Data on words and item positions:
*-*-*

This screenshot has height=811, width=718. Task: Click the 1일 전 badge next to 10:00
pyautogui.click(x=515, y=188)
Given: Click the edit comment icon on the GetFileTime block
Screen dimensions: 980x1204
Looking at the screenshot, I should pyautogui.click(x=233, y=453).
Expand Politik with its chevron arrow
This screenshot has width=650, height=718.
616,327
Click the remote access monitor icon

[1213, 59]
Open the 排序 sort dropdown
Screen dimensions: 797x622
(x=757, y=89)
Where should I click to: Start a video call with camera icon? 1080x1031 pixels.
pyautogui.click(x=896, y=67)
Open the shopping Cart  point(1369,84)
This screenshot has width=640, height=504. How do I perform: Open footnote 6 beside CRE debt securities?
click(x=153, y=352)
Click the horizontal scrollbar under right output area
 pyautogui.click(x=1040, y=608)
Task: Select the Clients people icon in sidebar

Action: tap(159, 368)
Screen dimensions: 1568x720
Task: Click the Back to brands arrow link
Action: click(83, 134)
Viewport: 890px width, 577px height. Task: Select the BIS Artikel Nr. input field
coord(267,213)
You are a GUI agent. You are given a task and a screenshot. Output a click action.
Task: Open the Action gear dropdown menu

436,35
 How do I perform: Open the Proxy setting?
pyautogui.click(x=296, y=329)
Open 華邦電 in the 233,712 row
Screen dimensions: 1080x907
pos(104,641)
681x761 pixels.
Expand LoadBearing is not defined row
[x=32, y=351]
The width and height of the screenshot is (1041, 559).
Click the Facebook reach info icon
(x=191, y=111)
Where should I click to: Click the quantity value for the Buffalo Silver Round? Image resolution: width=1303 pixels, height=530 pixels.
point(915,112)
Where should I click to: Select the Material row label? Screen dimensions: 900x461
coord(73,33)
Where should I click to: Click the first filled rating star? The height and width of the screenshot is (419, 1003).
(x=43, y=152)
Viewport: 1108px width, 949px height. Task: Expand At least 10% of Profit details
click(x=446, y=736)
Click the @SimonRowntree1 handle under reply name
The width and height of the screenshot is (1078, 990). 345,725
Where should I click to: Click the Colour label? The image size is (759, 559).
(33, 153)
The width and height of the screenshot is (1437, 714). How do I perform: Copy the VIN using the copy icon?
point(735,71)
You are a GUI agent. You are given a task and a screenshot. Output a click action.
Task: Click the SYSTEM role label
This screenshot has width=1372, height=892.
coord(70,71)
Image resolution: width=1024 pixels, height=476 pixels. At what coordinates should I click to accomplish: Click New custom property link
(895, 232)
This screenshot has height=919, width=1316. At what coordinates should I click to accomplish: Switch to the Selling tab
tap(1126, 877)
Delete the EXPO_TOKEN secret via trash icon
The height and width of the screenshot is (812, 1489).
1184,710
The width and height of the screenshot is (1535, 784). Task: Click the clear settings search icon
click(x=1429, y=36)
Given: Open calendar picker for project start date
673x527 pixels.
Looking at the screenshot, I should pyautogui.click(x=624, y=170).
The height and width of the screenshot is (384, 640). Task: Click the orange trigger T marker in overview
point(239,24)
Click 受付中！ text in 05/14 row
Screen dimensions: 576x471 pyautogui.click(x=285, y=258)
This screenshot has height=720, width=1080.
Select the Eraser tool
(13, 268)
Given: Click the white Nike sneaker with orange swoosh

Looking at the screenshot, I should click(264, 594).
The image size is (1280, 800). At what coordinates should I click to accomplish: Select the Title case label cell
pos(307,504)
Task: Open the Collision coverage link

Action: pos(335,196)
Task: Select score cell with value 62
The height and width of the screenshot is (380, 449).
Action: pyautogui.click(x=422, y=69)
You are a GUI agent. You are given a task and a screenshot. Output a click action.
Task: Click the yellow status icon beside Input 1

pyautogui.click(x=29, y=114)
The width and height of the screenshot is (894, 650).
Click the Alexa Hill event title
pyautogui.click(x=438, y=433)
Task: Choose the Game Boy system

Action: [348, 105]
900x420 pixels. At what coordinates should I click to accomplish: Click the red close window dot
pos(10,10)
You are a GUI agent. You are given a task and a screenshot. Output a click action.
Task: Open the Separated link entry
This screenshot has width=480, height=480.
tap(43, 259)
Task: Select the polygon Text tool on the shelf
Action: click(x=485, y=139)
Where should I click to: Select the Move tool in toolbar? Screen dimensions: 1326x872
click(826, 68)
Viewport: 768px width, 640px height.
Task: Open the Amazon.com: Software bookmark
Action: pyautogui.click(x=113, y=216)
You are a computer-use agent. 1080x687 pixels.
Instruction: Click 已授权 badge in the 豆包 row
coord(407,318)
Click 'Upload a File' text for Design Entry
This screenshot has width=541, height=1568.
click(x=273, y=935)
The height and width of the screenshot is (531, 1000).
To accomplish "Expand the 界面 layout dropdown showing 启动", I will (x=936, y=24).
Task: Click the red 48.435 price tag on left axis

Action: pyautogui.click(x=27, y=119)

*-*-*

What is required: How many lines of the data above contain the word "icon"? Reply with the number only.

Final answer: 9